(RECORD EXCERPTS)

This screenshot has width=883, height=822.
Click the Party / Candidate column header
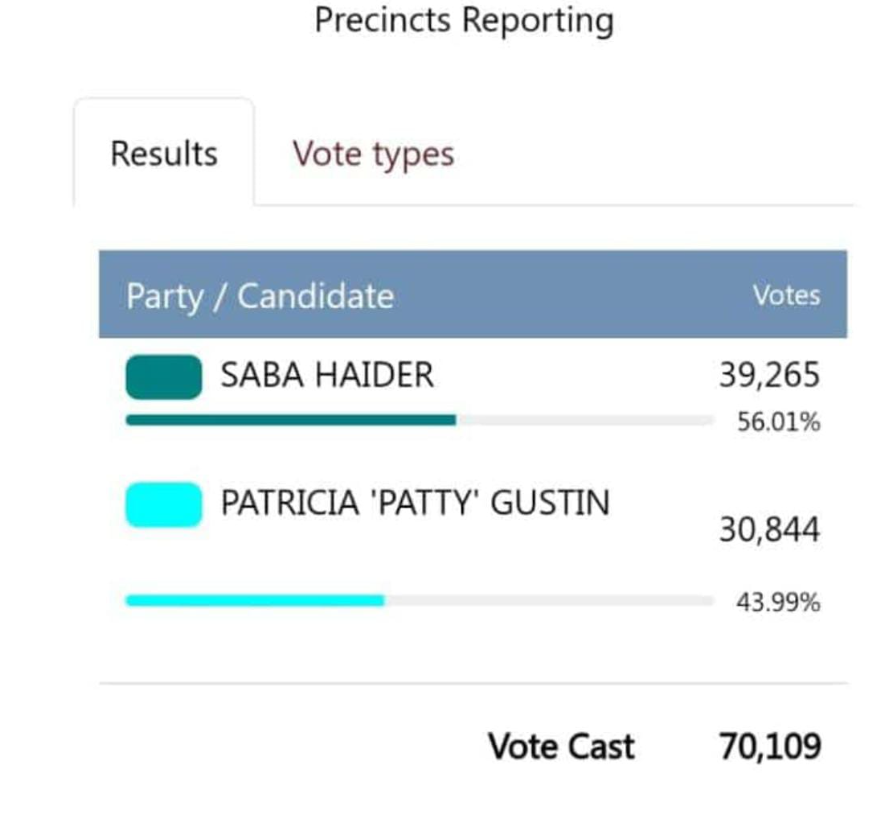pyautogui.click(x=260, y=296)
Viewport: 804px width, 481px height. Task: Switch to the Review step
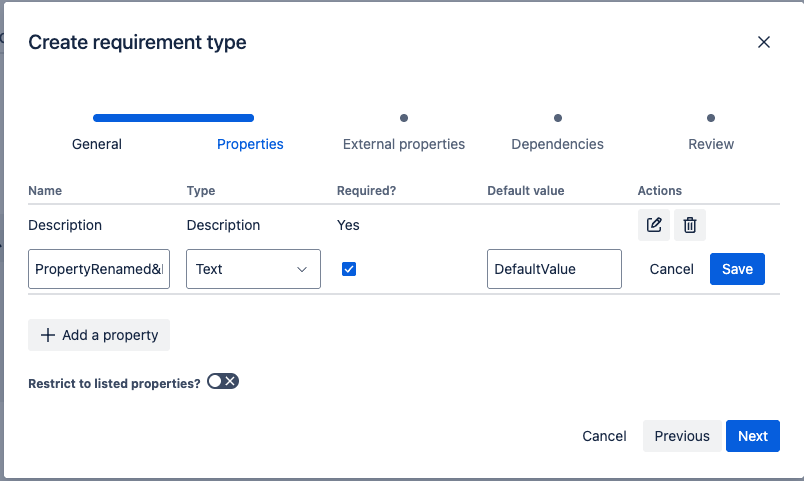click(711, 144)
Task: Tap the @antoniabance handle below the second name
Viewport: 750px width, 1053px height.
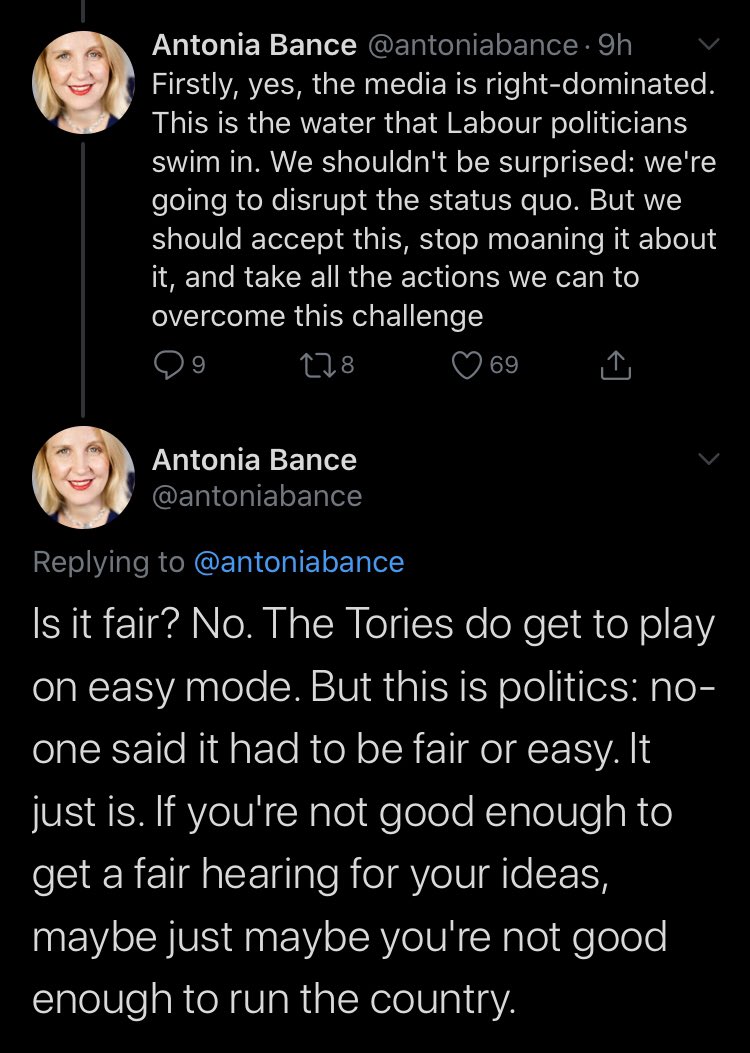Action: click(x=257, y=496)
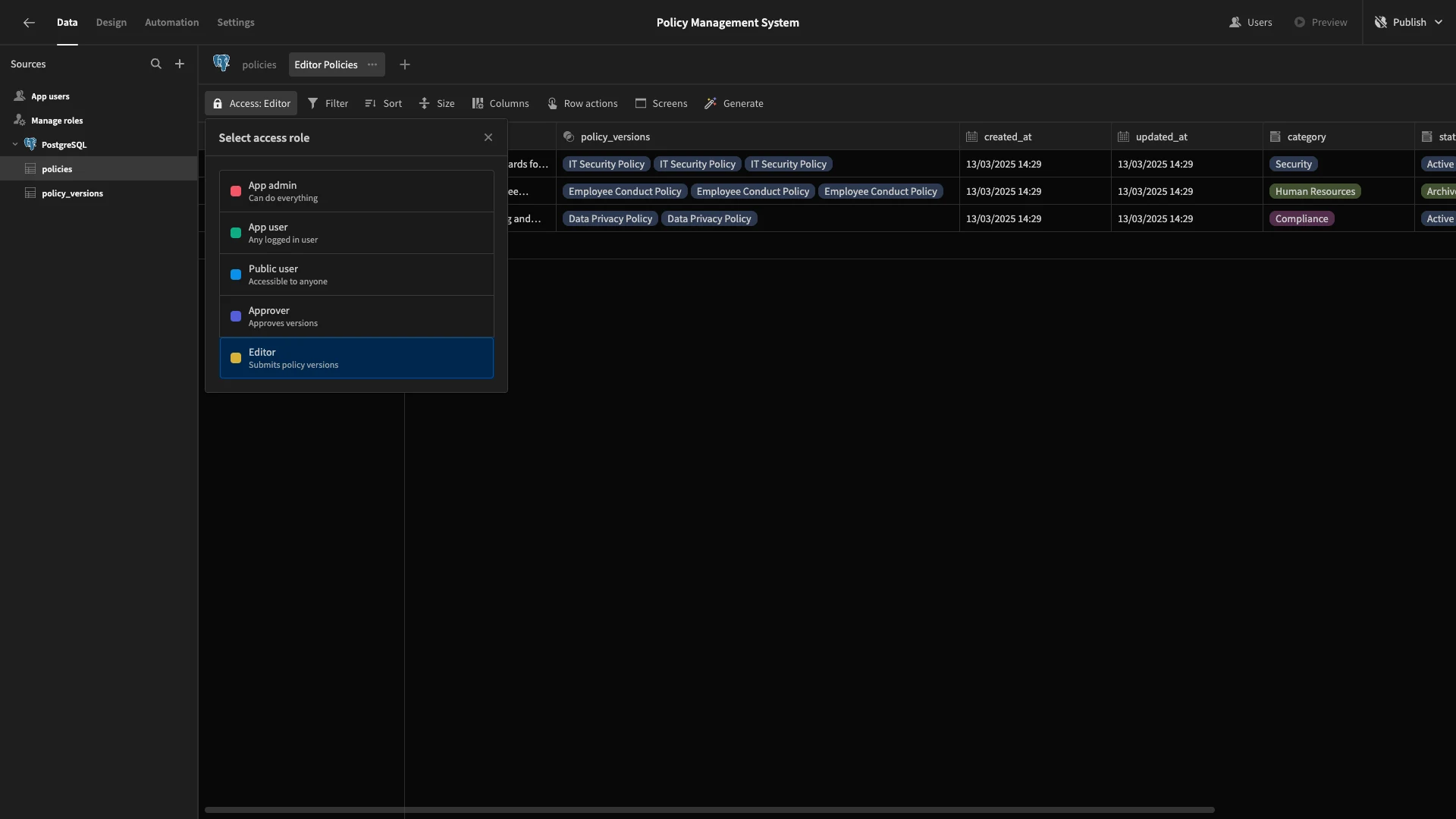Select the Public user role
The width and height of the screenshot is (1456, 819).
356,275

(End RECORD EXCERPTS)
(RECORD EXCERPTS)

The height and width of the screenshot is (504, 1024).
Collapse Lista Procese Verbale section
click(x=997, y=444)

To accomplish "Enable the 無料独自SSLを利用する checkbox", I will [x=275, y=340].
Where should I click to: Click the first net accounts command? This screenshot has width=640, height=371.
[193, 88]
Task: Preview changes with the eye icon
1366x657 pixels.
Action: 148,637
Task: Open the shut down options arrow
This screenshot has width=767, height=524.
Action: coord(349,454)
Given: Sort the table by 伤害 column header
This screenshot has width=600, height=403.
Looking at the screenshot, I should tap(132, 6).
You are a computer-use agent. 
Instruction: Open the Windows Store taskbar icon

(End RECORD EXCERPTS)
(RECORD EXCERPTS)

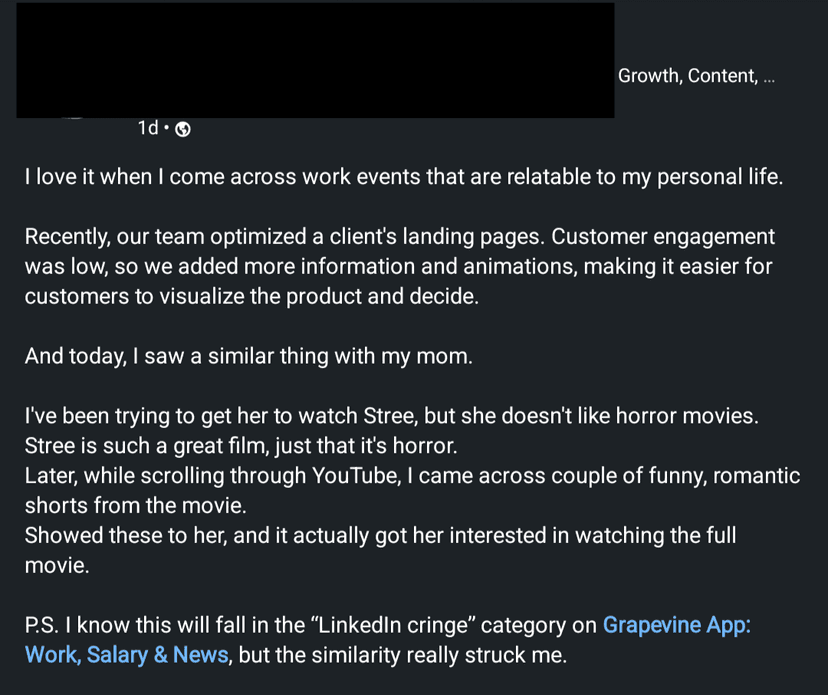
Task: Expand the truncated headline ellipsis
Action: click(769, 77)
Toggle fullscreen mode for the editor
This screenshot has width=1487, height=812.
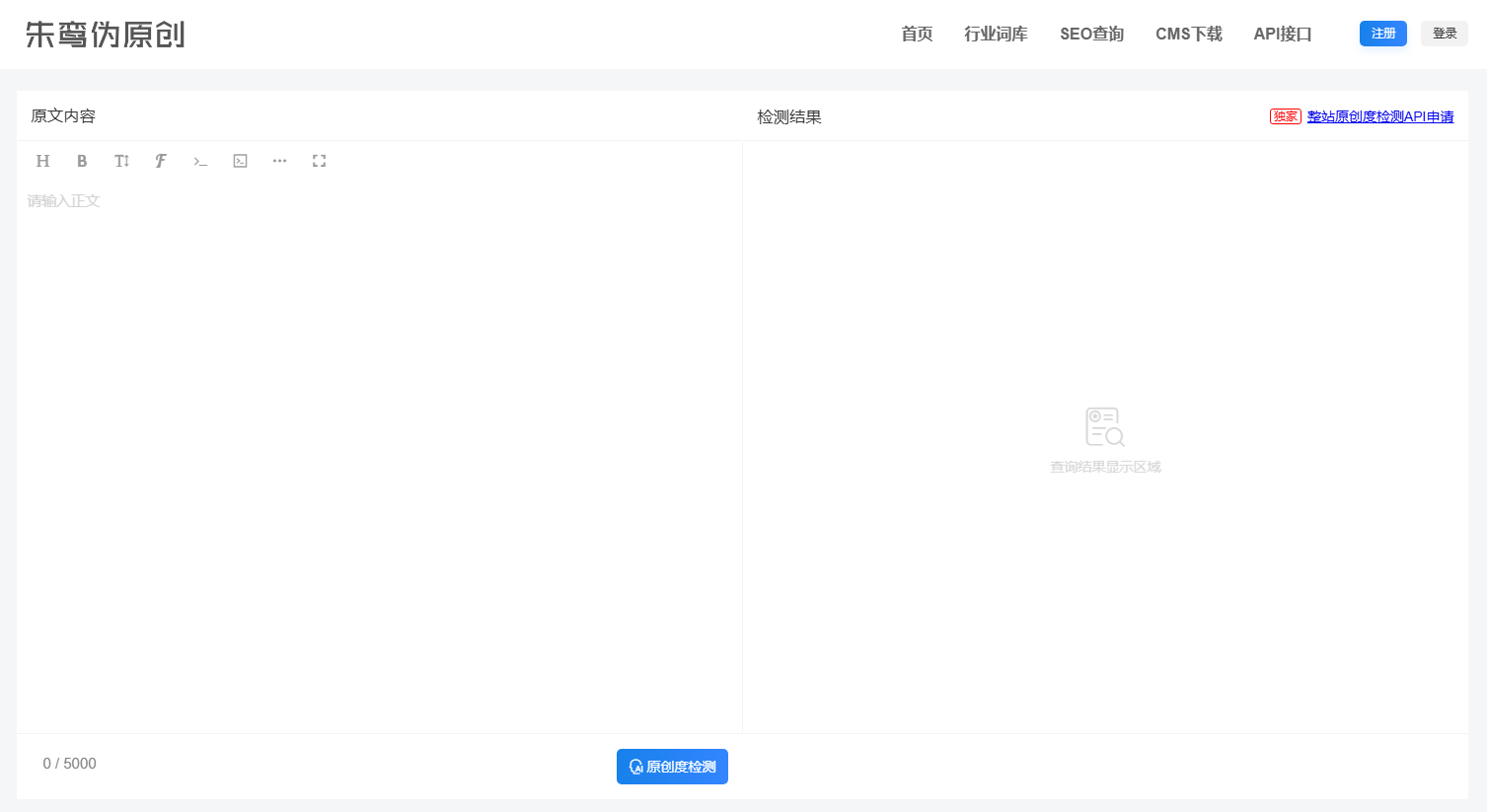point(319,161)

(End RECORD EXCERPTS)

**YOUR TASK**
Using the listing above, return word for word each line from the one that has "You are a computer-use agent." through the one that has "Instruction: Open the", and no line outside that range.

**RESPONSE TO THE EXERCISE**
You are a computer-use agent. 
Instruction: Open the Windows Store taskbar icon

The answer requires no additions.